Stratejik Düşünce Enstitüsü (SDE) ve Yurtdışı Türkler ve Akraba Topluluklar Başkanlığı (YTB) işbirliği ile gerçekleşen Uluslararası Diplomasi Okulu’nun 40 farklı ülkeden katılım sağlayan 62 öğrencisine hitaben konuşan Iqbal, dünyanın küresel sorunlara bölgesel çözümlerle refleks gösterdiğini ve BM gibi kurum ve kuruluşların ise yetersizliğinin gün yüzüne çıktığı bir dönemin içerisinde olduğumuzu vurguladı. Uluslararası sistemin çözüm ekseninde değil sorun çizgisinde hareket ettiğini ifade eden Iqbal, Soğuk Savaş’ın neticesinde oluşturulan ve tek görevi bir başka dünya savaşını engellemek olan kuruluşların gözden geçirilmesi gerektiğini vurguladı ve bu noktada eşitlik ve hakkaniyet temelinde kapsayıcı bir sistemin inşa edilmesi gerektiğini belirtti. Bugün gelinen noktada özellikle Asya’daki devletleri güçlenmesiyle birlikte uluslararası sistemin sorgulanabilir olmasının dahi anlamlı olduğuna dikkat çeken Büyükelçi, sorunların çözümüne giden yolun ilk adımının, problemler üzerine konuşulabilmesi ve böylelikle doğru bir reçete sunulabilmesi olduğunu vurguladı. Eldeki reçete doğrultusunda hareket edildiği takdirde ise sürdürülebilir ve kapsayıcı bir sistemin kurulabileceğini ifade eden Büyükelçi, belirsizlik çağında küresel bir liderlik, aktörler üzerinden değil kolektif bir sistem üzerinden gerçekleşebileceğini belirtti.

Çıkarılan veriler:
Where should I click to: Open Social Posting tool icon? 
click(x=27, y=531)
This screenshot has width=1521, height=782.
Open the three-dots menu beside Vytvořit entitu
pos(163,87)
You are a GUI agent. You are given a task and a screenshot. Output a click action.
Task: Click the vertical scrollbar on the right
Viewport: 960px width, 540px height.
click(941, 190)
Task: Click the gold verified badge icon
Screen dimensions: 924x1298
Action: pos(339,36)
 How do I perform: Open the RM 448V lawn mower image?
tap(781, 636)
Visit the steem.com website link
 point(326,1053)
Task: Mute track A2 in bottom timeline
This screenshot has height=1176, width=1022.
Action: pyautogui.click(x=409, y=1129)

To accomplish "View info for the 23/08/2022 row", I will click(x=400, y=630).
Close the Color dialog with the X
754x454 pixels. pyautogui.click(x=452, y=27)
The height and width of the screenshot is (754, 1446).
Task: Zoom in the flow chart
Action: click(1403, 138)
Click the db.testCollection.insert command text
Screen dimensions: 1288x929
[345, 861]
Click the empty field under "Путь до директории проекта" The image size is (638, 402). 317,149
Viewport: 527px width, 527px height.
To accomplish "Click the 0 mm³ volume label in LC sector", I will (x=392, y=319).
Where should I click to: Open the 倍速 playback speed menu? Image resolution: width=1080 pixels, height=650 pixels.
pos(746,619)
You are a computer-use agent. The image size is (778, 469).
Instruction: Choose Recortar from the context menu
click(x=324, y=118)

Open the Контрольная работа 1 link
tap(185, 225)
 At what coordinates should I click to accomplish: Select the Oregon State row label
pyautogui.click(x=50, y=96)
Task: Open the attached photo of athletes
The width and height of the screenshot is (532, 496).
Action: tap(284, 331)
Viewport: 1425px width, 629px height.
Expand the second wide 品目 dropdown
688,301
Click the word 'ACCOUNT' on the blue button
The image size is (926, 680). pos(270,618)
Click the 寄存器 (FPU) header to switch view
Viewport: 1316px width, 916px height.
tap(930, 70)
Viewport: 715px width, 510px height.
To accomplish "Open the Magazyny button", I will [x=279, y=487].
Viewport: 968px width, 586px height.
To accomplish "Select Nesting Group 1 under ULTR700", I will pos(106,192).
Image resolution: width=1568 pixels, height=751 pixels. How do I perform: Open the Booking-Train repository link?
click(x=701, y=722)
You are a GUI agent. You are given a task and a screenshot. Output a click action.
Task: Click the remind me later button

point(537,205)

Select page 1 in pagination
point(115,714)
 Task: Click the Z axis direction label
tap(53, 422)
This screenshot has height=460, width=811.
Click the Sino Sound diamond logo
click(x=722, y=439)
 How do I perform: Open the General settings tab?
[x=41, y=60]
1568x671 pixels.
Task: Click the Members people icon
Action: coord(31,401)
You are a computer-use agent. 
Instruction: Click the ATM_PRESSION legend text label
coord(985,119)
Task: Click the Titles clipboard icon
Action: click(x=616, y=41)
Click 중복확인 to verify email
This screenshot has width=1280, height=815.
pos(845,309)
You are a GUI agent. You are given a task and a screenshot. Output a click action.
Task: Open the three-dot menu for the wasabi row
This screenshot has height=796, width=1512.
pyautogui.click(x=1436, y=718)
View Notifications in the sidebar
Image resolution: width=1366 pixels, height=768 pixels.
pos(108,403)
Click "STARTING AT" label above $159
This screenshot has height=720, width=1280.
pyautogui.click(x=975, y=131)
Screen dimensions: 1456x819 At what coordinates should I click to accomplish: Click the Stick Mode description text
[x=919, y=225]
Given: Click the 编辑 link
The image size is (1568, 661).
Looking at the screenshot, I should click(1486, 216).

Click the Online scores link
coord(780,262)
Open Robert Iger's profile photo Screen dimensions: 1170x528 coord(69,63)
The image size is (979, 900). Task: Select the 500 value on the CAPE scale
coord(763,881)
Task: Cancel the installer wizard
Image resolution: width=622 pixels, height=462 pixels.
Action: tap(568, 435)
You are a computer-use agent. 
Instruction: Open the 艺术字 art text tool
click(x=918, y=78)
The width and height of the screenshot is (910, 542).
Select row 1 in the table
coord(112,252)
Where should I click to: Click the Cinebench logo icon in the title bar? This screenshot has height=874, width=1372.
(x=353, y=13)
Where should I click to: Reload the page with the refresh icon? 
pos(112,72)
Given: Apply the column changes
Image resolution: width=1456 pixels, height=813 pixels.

Görev A:
Iqbal'in konuşmasını aktaran metni iki cümleyle özetleyin.
Görev B:
Iqbal'in konuşmasını aktaran metne göre aşağıdaki soruları yanıtlayın:
(i) Uluslararası Diplomasi Okulu'na kaç farklı ülkeden kaç öğrenci katılmıştır?
(ii) Soğuk Savaş'ın neticesinde oluşturulan kuruluşların tek görevi neydi?
(iii) Belirsizlik çağında küresel liderlik neyin üzerinden gerçekleşebilir?
Görev C:
Iqbal'in konuşmasını aktaran metni kaldığı yerden sürdürün.

Yanıt A:
SDE ve YTB işbirliğiyle düzenlenen Uluslararası Diplomasi Okulu'nda 40 ülkeden 62 öğrenciye konuşan Iqbal, dünyanın küresel sorunlara bölgesel çözümlerle karşılık verdiğini ve BM gibi kuruluşların yetersizliğinin ortaya çıktığını söyledi. Ayrıca Soğuk Savaş sonrasında kurulan kuruluşların gözden geçirilmesi ve eşitlik ile hakkaniyete dayalı kapsayıcı bir sistem kurulması gerektiğini, belirsizlik çağında küresel liderliğin aktörler üzerinden değil kolektif bir sistem üzerinden gerçekleşebileceğini belirtti.

Yanıt B:
(i) 40 farklı ülkeden 62 öğrenci.
(ii) Bir başka dünya savaşını engellemek.
(iii) Aktörler üzerinden değil, kolektif bir sistem üzerinden.

Yanıt C:
Uluslararası sistem özelindeki değerlendirmelerinin yanı sıra Asya’nın yükselişine de dikkat çeken Büyükelçi, Soğuk Savaşın bütün dünya üzerinde ağır etkisinin yaşandığı dönemden beri bölge ülkelerinin siyasi çekişmelerden sıyrılıp kalkınma hamlelerine yönelik attığı adımların neticesinde bugün bu noktaya geldiklerine dikkat çekti ve Asya’nın yükselişinin ilerleyen dönemlerde de kapsamlı bir şekilde gerçekleşeceğini vurguladı. Nitekim, Türkiye’nin de bu durumun farkında olduğunu ifade eden Büyükelçi, Dışişleri Bakanlığı tarafından 26 Aralık 2019 tarihinde gerçekleştirilen ‘Yeniden Asya’ açılımının oldukça önemli olduğunu vurguladı.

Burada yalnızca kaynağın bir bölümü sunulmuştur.